Breast cancer is the most commonly diagnosed female cancer and is the leading cause of death from cancer in women in the western world . Decisions regarding use of systemic therapy are mainly based on prognostic and predictive factors like lymph node status, tumor size, grade, hormone receptor and human epidermal growth factor receptor 2 (HER2) expression [2, 3]. However, current prognostic and predictive factors still do not provide optimal risk-stratification. Therefore, additional prognostic and predictive information could result in an improved tailored treatment for patients with breast cancer.
There is strong evidence that the immune system plays a role in tumor growth and progression [4, 5]. An effective immune response may lead to recognition of tumor cells, resulting in their eradication. However, due to their genetic unstable nature, tumor cells may arise which display properties that enables them to escape from immune recognition [4, 5]. Indeed, downregulation or loss of proteins that are crucial for immune responses, like classical human leukocyte antigens (HLA) class I, or upregulation of proteins that confer resistance to immune recognition, like non-classical HLA class I, are frequently found in various types of tumors [6–10].
The activating receptor natural killer cell lec-tin-like receptor gene 2D (NKG2D) is a stimulatory immune receptor that is expressed on natural killer (NK) cells, NKT cells, γδ+ T cells and CD8+ T cells . Ligands which bind NKG2D receptors comprise major histocompatibility complex class I chain-related proteins A and B (MIC-AB) and unique long 16 (UL16) binding proteins 1-6 (ULBP1-6) [12, 13]. Expression of these ligands may be induced upon infection and other inducers of cellular stress and is unusual in normal cells . By binding to the NKG2D receptors on NK and T cells, the NKG2D ligands may initiate an immune response against cells expressing these ligands. Overexpression and shedding of NKG2D ligands have been reported . It is, however, unclear whether these features also results in activation of an immune response or lead to overstimulation and downregulation of NKG2D on immune cells .
Malignant transformation of cells may be among stimuli inducing expression of NKG2D ligands as such expression has been found in various tumor types [8–10, 15–18]. This may be a mechanism for preventing tumor growth by advancing an anti-tumor immune response. Convincing evidence has been found in in vivo studies, which have shown that in mouse models transfection with NKG2D ligands resulted in a NKG2D-mediated tumor rejection [19, 20]. Other studies showed that downregulation or complete knockout of NKG2D in mice resulted in an impaired immune response against tumor cells, higher expression levels of NKG2D ligands, and an increased incidence of certain tumors [21, 22].
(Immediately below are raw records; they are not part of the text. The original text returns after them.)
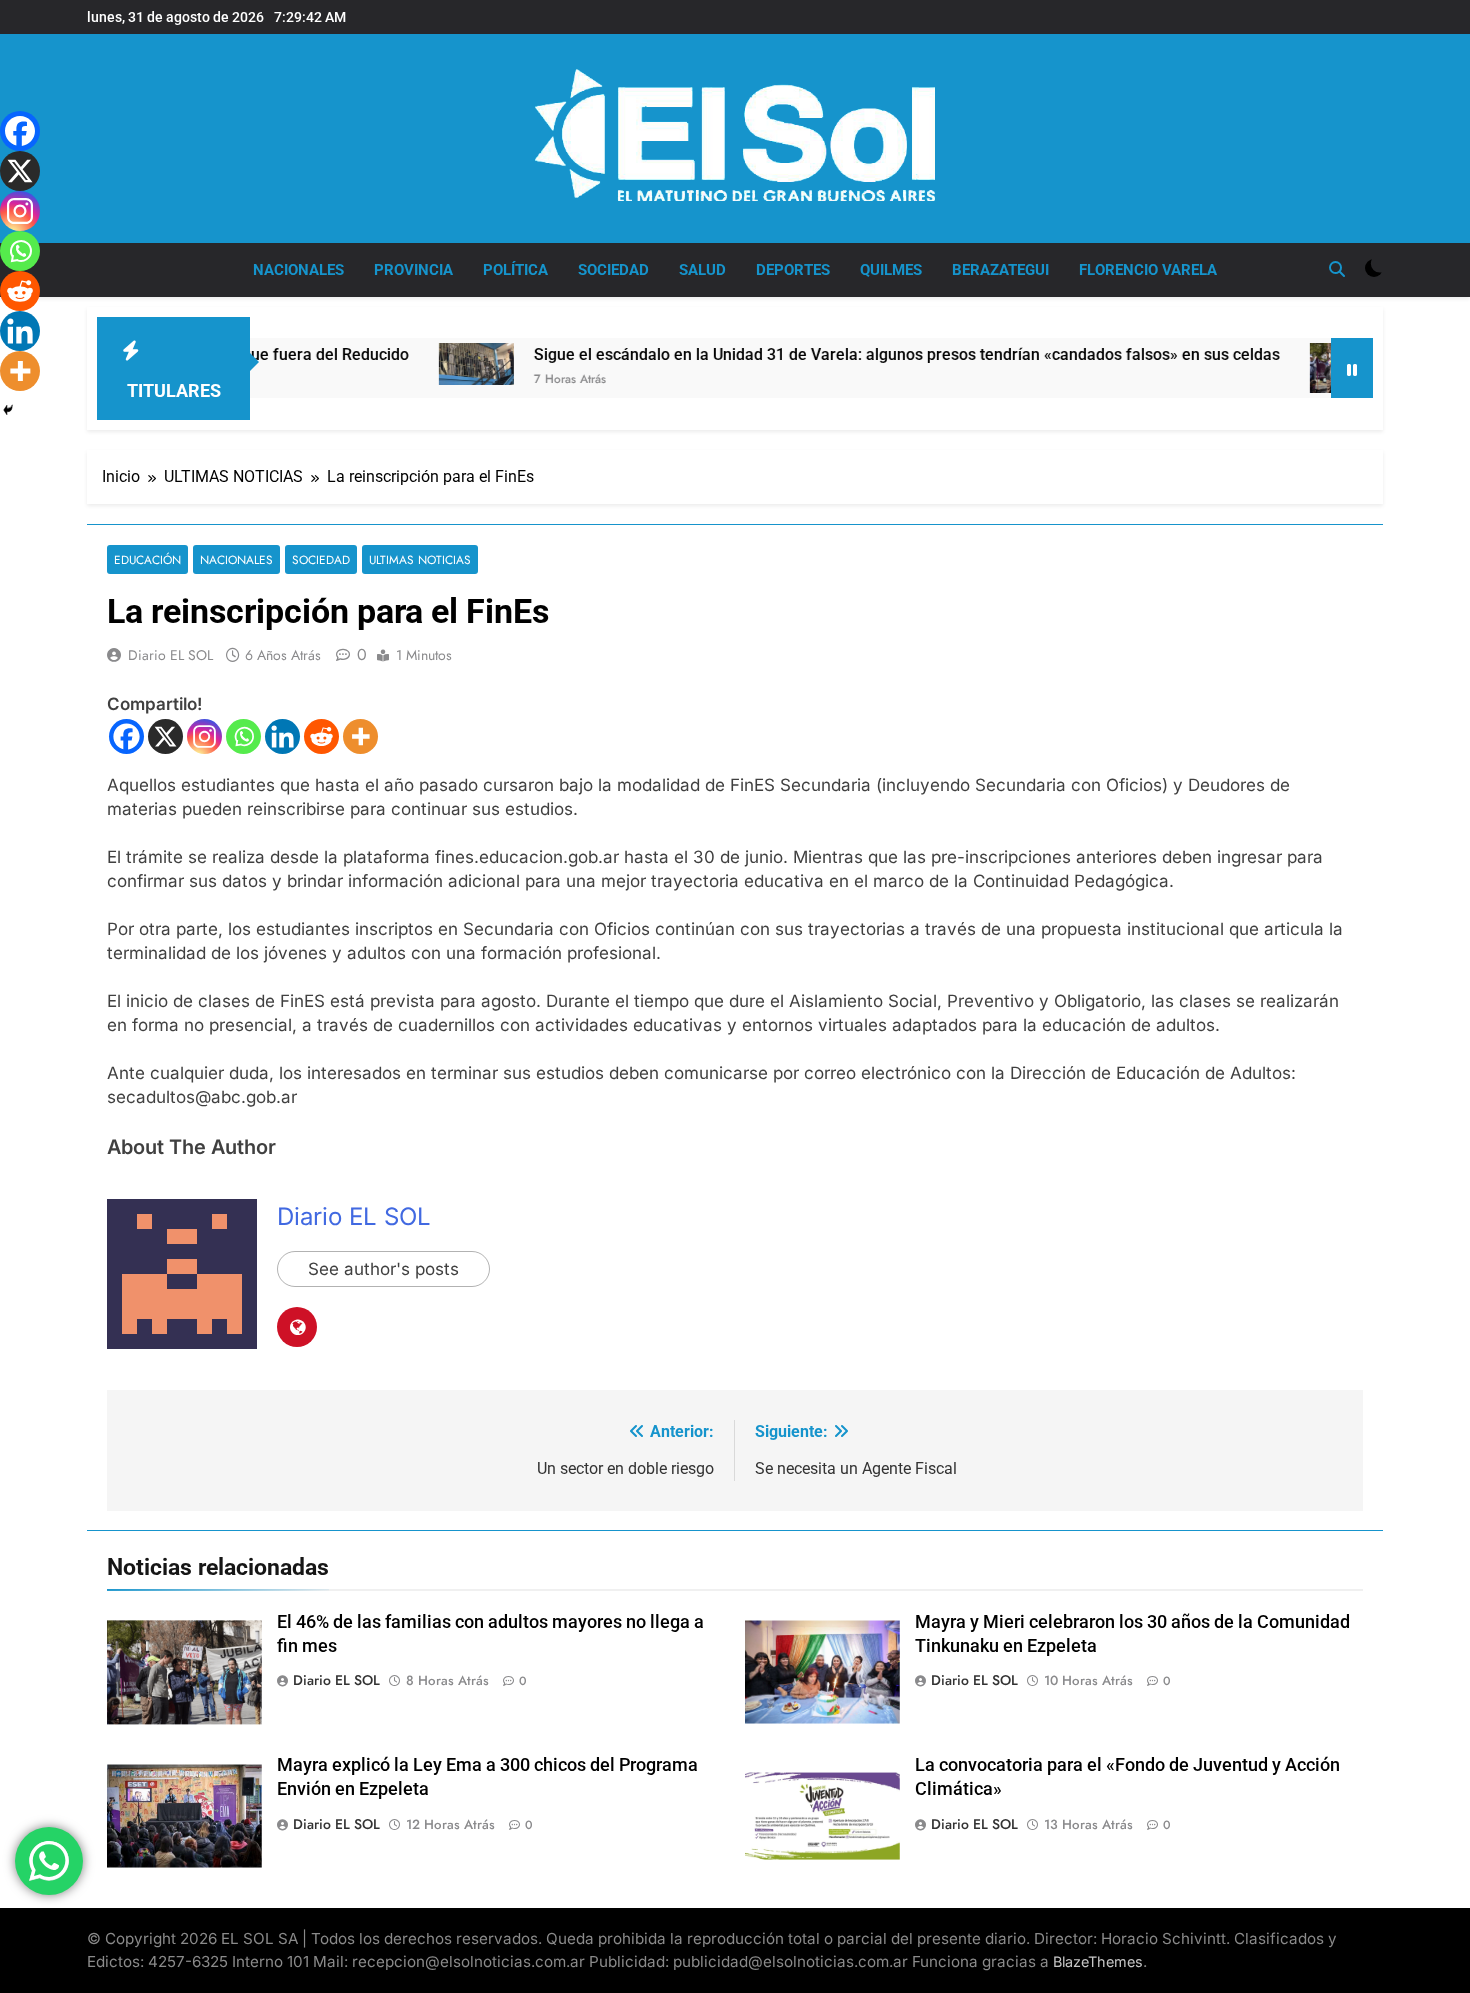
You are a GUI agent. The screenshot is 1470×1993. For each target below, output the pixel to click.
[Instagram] (204, 736)
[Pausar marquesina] (1352, 368)
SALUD (702, 270)
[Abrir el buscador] (1337, 269)
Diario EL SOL (170, 655)
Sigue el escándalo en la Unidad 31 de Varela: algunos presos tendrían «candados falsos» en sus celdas (847, 354)
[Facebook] (126, 736)
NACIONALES (298, 270)
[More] (360, 736)
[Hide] (8, 410)
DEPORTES (793, 270)
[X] (165, 736)
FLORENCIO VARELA (1148, 270)
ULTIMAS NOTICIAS (420, 559)
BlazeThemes (1098, 1961)
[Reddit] (321, 736)
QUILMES (891, 270)
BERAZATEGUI (1000, 270)
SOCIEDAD (613, 270)
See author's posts (383, 1269)
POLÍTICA (515, 270)
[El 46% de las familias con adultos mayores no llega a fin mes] (1287, 368)
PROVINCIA (413, 270)
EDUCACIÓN (147, 559)
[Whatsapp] (243, 736)
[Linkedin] (282, 736)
A few studies have investigated tumor expression of NKG2D ligands and associations with clinical outcome in human breast, colorectal, and ovarian cancer [8–10, 15, 16]. Expression of MIC-A was frequently found in all tumors studied and resulted in a statistically significant favorable patient's prognosis in colorectal cancer, while it was not statistically significantly associated with outcome in breast cancer and ovarian cancer [8–10, 16]. ULBP1-5 expression was also found to be expressed in many tumor samples of colorectal and ovarian cancer [9, 10, 15]. In colorectal cancer expression of ULBP5 was an independent prognostic factor for a favorable clinical outcome . In contrast to these results, expression of ULBP2 and ULBP4 were found to be independent prognostic factors for a worse outcome of ovarian cancer patients [10, 15]. Taken together, several studies suggest that evasion of NKG2D-mediated immune regulation plays an important role in tumor progression, but some studies contradict this suggestion. Contradictory results may be explained by assuming functional differences in immune regulation of the different ligands. Moreover, expression of NKG2D ligands may behave different among different tumor types . It is known that overexpression or shedding of these ligands leads to overstimulation and downregulation of NKG2D on immune cells [10, 15], thereby evading an immune response.
In breast cancer, the prognostic effect of NKG2D ligands and their mutual relationship is largely unknown. Therefore, the purpose of this study was to analyze the clinical prognostic value of MIC-AB and ULBP1-5 in a large patient cohort of early stage breast cancer.